Vince: It sure did. Johnny just moves at a pace like no other and commands the most from his staff. He pushes you to produce the best that you can, and that’s a good thing, not a bad thing. He’s like a quarterback calling out the plays. He motivated without demoralizing us—he was constructive, not destructive.

With all of his successes you forget that he ultimately is a regular guy from Wisconsin. He’s a family man, totally grounded and fun.

Rick: What will you remember most about your years with him?

Vince: When he reacted to a something I produced. When a compliment came over the intercom from Johnny during the show, with the bullets flying all around—in the middle of the battle—and it blasted my ears out—that’s the sort of thing that will stay with me for a long time. I have so much respect for him that when he returned the respect it meant more to me than I could ever say.

Rick: Do you think you’ll miss doing the personality-show stuff?

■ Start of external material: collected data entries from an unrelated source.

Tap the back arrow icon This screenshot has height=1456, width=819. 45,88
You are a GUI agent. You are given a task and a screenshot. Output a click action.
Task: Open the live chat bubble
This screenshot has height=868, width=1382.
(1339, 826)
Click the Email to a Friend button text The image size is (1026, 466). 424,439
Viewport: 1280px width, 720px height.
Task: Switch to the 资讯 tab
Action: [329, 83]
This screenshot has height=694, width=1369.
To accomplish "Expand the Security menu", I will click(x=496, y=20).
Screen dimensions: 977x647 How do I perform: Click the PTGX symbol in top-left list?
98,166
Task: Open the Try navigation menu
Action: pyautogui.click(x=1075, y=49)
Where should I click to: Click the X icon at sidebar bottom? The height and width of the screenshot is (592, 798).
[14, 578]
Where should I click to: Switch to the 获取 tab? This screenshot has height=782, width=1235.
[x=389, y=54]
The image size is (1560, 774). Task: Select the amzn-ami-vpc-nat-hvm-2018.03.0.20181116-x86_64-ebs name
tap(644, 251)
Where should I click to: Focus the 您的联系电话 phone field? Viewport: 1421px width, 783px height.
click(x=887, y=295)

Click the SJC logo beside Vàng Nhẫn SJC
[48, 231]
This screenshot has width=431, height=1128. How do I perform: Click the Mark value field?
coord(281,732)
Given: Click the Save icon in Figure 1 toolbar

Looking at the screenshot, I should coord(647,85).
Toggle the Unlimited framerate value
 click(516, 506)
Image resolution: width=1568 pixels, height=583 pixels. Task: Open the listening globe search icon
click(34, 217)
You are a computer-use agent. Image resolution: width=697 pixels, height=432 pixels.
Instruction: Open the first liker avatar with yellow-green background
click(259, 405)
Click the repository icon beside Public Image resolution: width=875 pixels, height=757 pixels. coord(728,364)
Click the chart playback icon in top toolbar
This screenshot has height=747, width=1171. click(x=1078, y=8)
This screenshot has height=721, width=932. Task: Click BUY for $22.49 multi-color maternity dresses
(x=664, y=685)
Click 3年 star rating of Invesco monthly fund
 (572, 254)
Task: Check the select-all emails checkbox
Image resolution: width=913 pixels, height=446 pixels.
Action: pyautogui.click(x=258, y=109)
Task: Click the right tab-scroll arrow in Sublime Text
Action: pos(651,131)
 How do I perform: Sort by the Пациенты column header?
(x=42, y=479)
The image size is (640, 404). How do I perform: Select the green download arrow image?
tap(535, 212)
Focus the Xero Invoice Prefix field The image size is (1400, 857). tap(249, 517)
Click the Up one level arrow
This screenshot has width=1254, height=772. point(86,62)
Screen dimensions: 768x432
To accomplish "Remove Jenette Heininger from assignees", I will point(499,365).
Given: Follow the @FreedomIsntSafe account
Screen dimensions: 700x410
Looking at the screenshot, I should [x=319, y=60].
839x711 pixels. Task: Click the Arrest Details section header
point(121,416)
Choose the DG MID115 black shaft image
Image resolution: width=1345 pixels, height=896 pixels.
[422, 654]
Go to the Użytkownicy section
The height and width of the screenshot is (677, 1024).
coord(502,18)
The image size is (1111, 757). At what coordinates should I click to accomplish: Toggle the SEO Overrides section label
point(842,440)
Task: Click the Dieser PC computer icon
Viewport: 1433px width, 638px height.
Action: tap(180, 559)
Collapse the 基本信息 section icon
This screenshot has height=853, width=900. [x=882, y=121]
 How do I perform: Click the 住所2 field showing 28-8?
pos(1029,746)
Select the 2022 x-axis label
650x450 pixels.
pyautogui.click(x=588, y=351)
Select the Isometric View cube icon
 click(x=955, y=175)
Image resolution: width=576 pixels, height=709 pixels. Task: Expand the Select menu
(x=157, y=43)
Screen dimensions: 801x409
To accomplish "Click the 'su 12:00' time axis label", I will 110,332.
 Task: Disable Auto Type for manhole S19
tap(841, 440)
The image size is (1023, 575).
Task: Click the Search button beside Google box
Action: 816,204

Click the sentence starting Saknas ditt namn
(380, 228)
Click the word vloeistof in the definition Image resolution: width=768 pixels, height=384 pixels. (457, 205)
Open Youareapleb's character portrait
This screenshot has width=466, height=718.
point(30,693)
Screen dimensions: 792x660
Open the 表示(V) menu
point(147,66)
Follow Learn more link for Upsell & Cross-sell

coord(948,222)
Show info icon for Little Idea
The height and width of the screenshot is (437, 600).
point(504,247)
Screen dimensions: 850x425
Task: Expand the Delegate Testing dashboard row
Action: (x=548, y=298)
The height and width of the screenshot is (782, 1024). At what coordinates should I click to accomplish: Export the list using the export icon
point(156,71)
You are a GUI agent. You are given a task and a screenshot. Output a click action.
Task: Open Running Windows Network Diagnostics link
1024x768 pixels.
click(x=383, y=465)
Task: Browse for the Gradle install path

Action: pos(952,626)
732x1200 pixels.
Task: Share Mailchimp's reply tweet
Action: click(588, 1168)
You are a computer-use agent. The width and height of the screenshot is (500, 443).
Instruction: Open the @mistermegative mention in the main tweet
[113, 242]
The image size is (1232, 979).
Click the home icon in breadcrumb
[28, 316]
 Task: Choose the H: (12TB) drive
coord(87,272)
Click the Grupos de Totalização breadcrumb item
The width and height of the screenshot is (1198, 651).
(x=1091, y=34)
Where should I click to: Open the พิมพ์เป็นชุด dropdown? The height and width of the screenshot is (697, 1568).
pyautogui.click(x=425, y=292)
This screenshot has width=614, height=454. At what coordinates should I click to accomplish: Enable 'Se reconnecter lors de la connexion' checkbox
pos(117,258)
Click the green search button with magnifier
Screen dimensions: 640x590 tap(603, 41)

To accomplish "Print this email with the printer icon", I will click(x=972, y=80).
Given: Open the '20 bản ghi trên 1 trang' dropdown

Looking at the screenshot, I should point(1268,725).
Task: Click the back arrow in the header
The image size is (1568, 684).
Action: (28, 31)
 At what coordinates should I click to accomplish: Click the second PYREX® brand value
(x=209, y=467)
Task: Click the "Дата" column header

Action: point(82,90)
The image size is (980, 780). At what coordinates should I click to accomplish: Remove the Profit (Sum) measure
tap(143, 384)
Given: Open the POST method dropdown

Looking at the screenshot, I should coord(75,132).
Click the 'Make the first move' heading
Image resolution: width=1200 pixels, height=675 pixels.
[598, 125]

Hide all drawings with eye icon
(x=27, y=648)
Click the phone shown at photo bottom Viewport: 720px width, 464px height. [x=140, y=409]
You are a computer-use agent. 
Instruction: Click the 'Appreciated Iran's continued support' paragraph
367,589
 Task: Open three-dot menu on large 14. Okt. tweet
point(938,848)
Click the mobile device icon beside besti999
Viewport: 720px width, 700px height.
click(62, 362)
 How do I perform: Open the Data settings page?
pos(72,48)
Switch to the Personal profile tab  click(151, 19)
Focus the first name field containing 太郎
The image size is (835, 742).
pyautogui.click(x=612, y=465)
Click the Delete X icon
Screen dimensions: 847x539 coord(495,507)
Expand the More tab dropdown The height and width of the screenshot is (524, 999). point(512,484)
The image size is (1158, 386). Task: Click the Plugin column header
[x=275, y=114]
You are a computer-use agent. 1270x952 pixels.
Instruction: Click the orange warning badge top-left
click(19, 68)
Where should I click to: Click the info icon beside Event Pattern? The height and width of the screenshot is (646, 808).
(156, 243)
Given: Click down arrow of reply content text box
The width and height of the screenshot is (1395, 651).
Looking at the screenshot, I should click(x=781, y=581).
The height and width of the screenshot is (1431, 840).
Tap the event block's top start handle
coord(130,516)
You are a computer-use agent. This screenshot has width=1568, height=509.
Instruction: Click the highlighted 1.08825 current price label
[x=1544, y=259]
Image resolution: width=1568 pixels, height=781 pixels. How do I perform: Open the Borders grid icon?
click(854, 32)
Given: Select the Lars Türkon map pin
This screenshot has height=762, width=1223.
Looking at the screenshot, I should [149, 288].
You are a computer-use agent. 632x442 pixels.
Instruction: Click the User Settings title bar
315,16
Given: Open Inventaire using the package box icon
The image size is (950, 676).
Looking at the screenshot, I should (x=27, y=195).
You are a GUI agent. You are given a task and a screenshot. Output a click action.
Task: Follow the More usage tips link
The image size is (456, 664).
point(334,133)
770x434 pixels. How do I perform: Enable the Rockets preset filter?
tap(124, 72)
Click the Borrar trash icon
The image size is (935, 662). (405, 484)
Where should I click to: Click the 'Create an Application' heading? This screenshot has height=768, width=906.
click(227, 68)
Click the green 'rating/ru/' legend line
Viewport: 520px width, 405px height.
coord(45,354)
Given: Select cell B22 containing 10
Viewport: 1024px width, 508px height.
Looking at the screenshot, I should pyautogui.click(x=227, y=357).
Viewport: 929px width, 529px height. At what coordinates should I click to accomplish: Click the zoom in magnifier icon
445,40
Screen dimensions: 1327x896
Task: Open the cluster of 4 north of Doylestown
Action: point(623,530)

Vince: Being part of a show is like being a part of a family. I don’t know how else to put it. Working with you and the gang at WJMK for all those years, we were more than colleagues. We were a family on that show. That’s why we’re all still friends. (Photo: The Kaempfers and the Argentos on a double date, circa 1995)

And the same is true of Brandmeier’s gang. I’m sure I’ll be friends with Guy and the guys forever. That’s probably what I’ll miss more than the day to day grind of doing a show. (Photo: Vince on the left, Guy on the right, and Loop superfan Jan Engle in between)

I’m really excited about this new opportunity though. In many ways, being the production director at the Loop is my dream job.